El PP tiene un problema de comunicación

Fernando Salgado
Fernando Salgado LA QUILLA

OPINIÓN

09 jun 2015 . Actualizado a las 05:00 h.

El PP tiene un problema de comunicación y se dispone a remediarlo. Nada nuevo bajo el sol. La diarrea de los partidos siempre tiene su origen en defectos de comunicación. Sus esclarecidos líderes y hasta sus dirigentillos de tres al cuarto nunca fallan y sus políticas son siempre atinadas, pero patinan a la hora de explicarlas. En el país de Cervantes, no saben contar su victoria heroica contra los molinos de viento. Vaya por Dios. Los ciudadanos, duros de mollera -o incluso iñorantes, feridos e imbéciles, como los del Himno Galego-, «non nos entenden, non». De lo cual se deriva una ley de validez universal: todo partido entra en barrena por un problema de comunicación. Asciende por méritos propios y cae al abismo por incomprensión de la chusma y el martilleo de las televisiones. ¡Ah, si yo les contara!

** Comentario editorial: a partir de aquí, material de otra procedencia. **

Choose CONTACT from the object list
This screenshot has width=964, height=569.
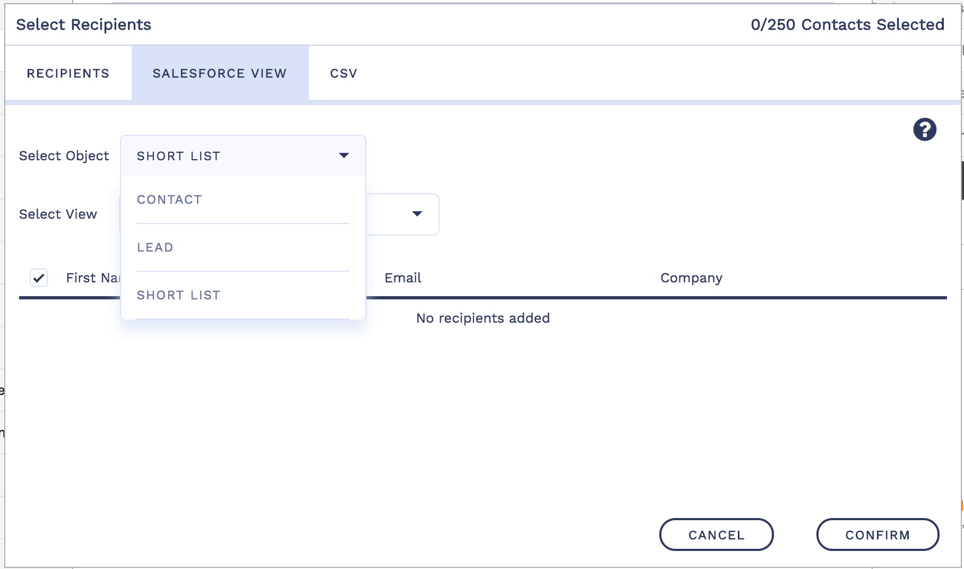click(169, 200)
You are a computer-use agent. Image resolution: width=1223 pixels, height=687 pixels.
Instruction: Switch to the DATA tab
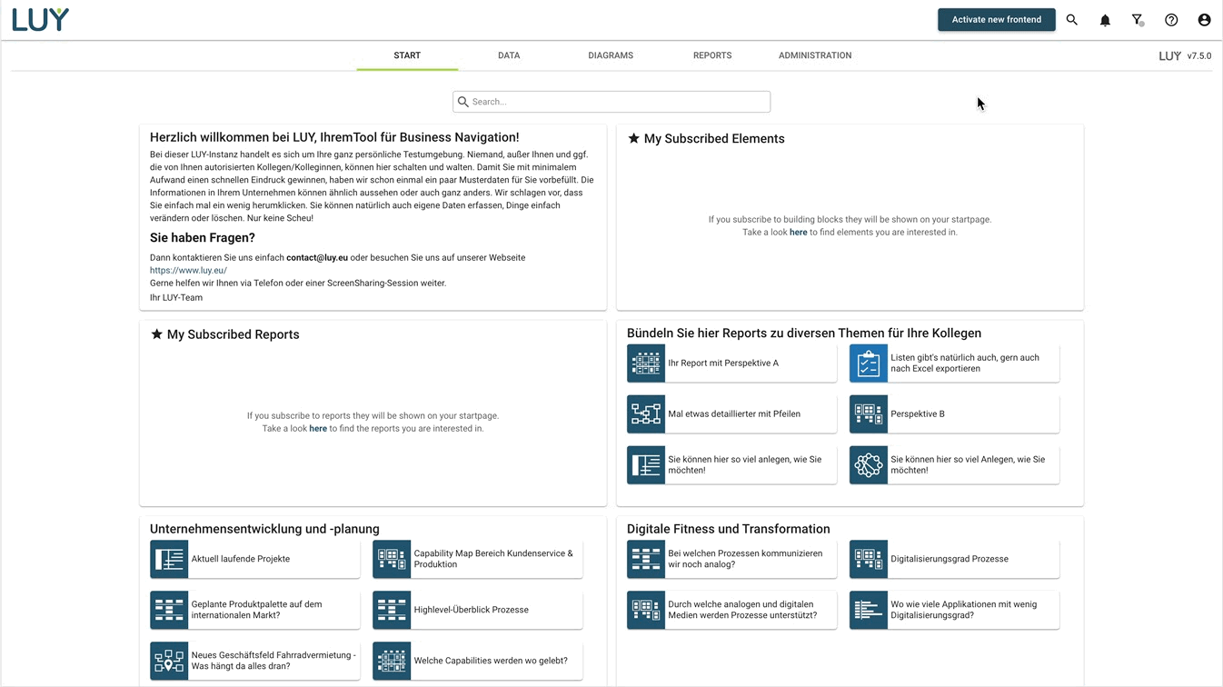(x=509, y=55)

Cayó Zapatero porque no convenció de que la congelación de las pensiones o la reducción del sueldo de los funcionarios lo hacía para salvar al país, espacio común del que pensionistas y funcionarios forman parte. Es decir, lo hizo por el bien de ambos colectivos. Ni siquiera Rubalcaba, dueño de afinadas cuerdas bucales y diestro en el manejo de sofismas, pudo enderezar la desfeita. Cae Rajoy porque la gente no comprende ni sus silencios ni su jerga de registrador de la propiedad y, por encima, desagradecida, cambia de canal cuando Buruaga trata de vulgarizar la filosofía del prócer. Por eso está pensando -el prócer, no Buruaga- en convertir a Alfonso Alonso en rapsoda de la exitosa epopeya popular.

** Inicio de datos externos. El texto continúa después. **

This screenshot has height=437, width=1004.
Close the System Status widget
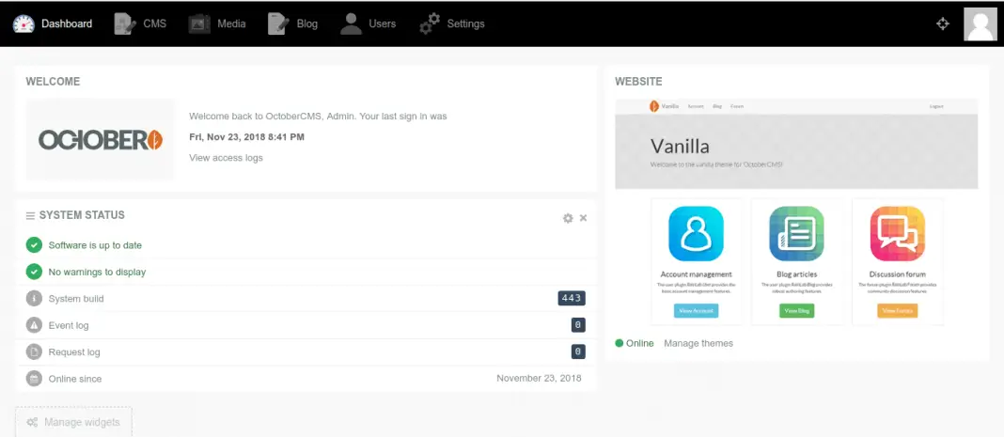point(583,218)
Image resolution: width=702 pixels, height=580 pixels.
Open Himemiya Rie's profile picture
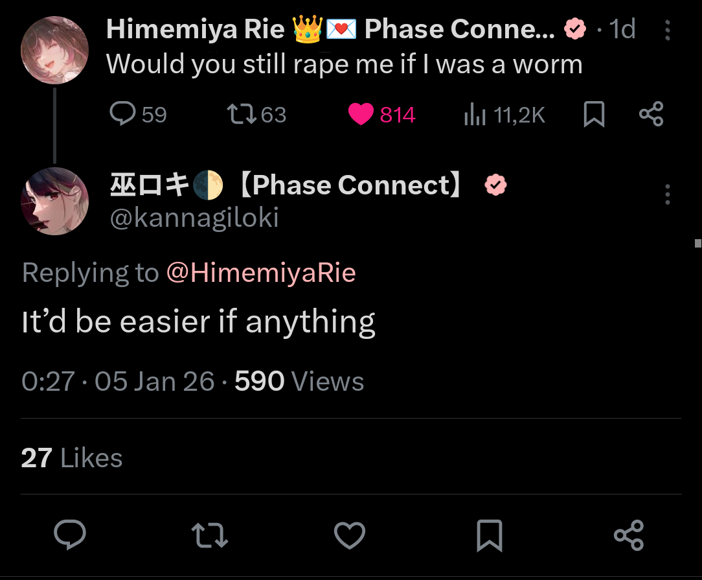[x=54, y=50]
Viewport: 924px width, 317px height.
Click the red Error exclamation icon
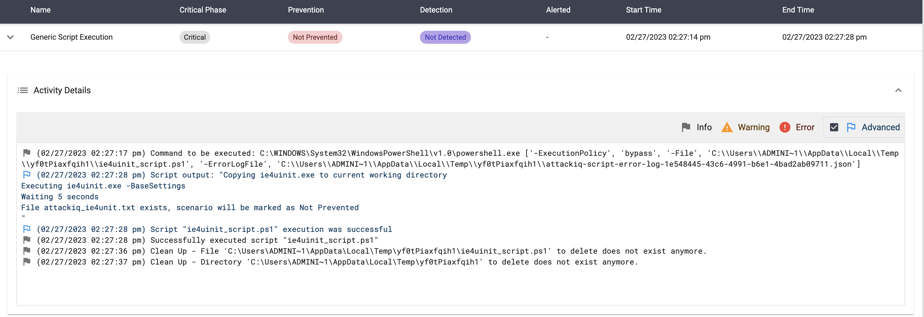pos(784,127)

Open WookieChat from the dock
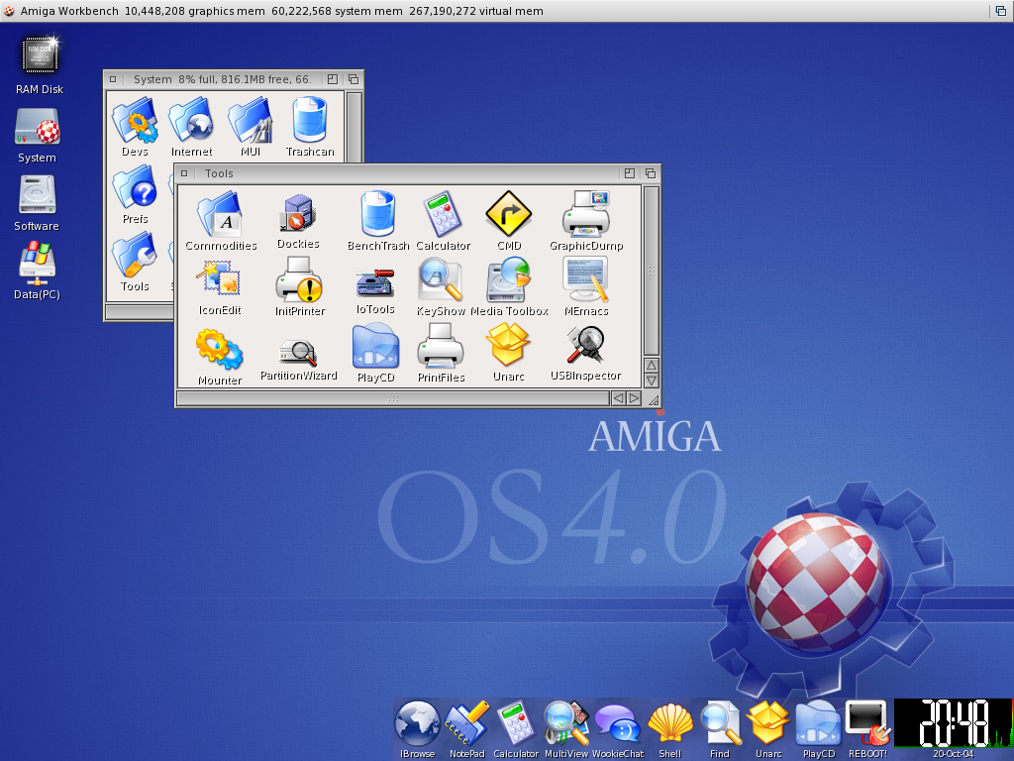[x=617, y=725]
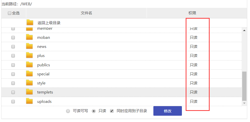
Task: Click the folder icon beside moban
Action: click(x=30, y=37)
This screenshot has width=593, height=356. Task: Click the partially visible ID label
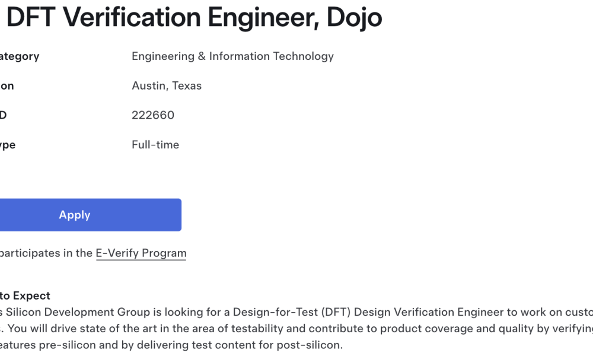(4, 115)
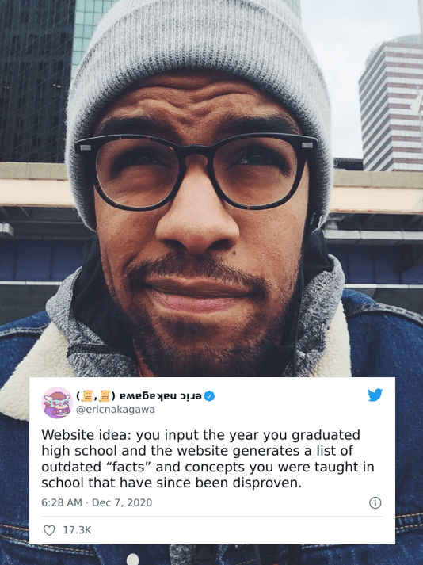Click the 17.3K like count
The width and height of the screenshot is (423, 565).
click(77, 530)
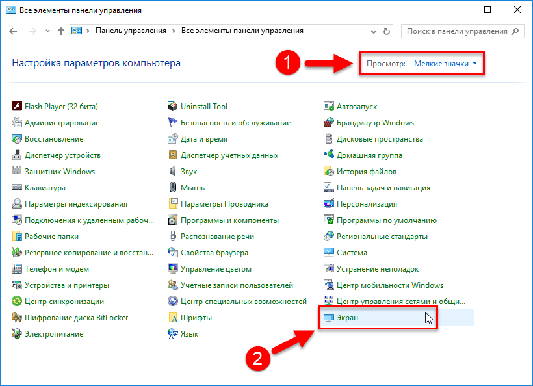Click the Брандмауэр Windows icon
Screen dimensions: 533x386
coord(329,123)
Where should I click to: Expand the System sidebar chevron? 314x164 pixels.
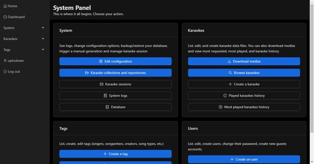pyautogui.click(x=43, y=28)
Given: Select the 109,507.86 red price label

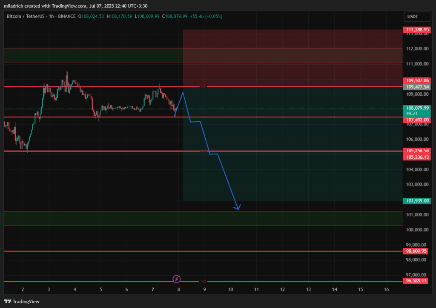Looking at the screenshot, I should point(417,80).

En realidad, simplificando, la tarea del nuevo portavoz in pectore se reduce a traducir a lenguaje accesible, quizá usando la fórmula de la parábola que tan buenos servicios le prestó a Jesús de Nazaret, dos fenómenos científicos: la teoría del desparrame y la teoría de la mosca. La primera hace referencia a la cuestión económica, pero no debe confundirse con una derrama, esa parte alícuota que los vecinos abonamos para reparar la fachada o cambiar el ascensor, porque en el edificio nacional pagar, lo que se dice pagar, solo pagan los del sótano y los del desván. El desparrame se refiere a la mesa que, en cuanto rebose de viandas, verterá las sobras en cascada sobre lacayos y sirvientes. La cuestión estriba en aguardar pacientemente a que llenen el bandullo los invitados de postín, en la confianza de que necesiten más camareros a su servicio. Nada nuevo: pura economía clásica, a la espera de un intérprete capaz de persuadirnos de que pronto llegarán las migajas.

La teoría de la mosca destaca igualmente por su simplicidad. Se limita a negar que el caldo esté podrido y que las moscas negras que revolotean sobre la olla son pocas e inofensivas. Habrá que aplastarlas, claro, pero el pisto del sistema sigue exhalando el suculento aroma de los mejores tiempos.

¿Podrá persuadirnos Alfonso Alonso de las bondades de ambas teorías? A su favor tiene buena labia y dotes comunicativas. En contra, un vecindario escamado y con cara de cabreo. Y lo que es peor: duro de mollera.